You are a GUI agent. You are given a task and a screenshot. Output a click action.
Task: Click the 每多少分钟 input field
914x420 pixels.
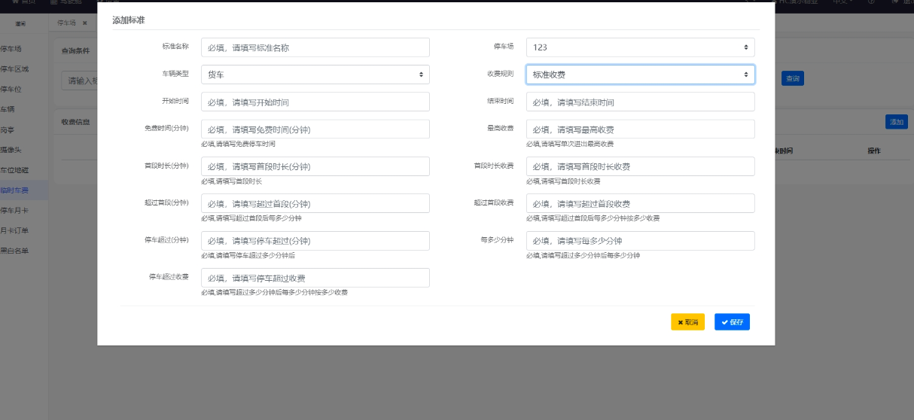640,241
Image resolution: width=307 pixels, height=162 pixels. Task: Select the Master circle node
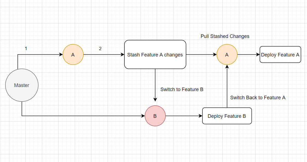22,85
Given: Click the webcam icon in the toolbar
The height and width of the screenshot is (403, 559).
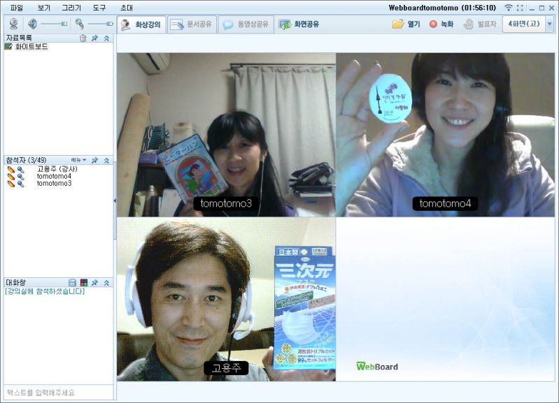Looking at the screenshot, I should 12,24.
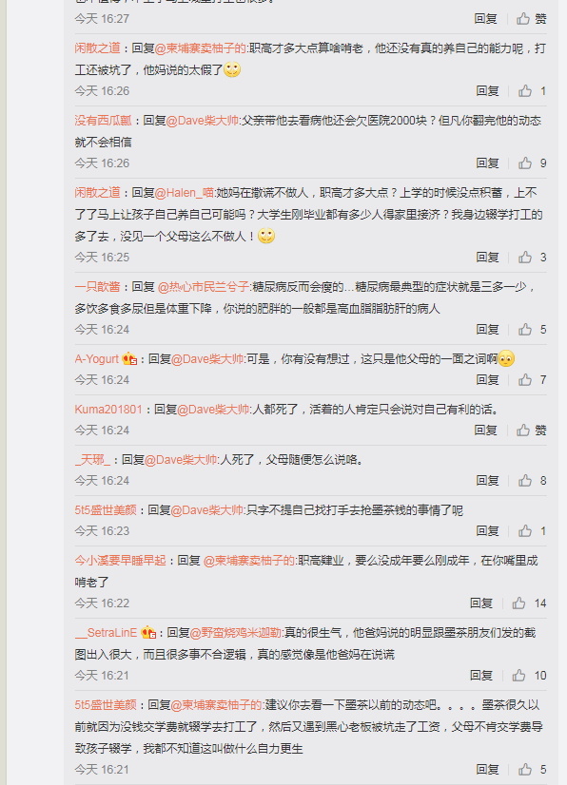Image resolution: width=567 pixels, height=785 pixels.
Task: Click the badge icon beside __SetraLinE
Action: point(148,632)
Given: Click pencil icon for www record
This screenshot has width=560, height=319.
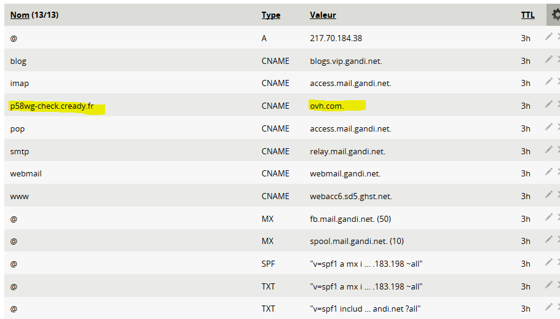Looking at the screenshot, I should coord(549,195).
· · · · ·
Brief: Leaving out the pictures, reproduce the whole listing above exactly.

Written response:
You are a GUI agent. You are given a task and a screenshot. Output a click action.
Task: Click the 每多少分钟 input field
914x420 pixels.
640,241
Image resolution: width=307 pixels, height=162 pixels. Task: Select the Master circle node
22,85
Given: Click the webcam icon in the toolbar
The height and width of the screenshot is (403, 559).
Looking at the screenshot, I should 12,24.
Image resolution: width=567 pixels, height=785 pixels.
Task: Click the badge icon beside __SetraLinE
Action: point(148,632)
Given: Click pencil icon for www record
This screenshot has width=560, height=319.
Looking at the screenshot, I should coord(549,195).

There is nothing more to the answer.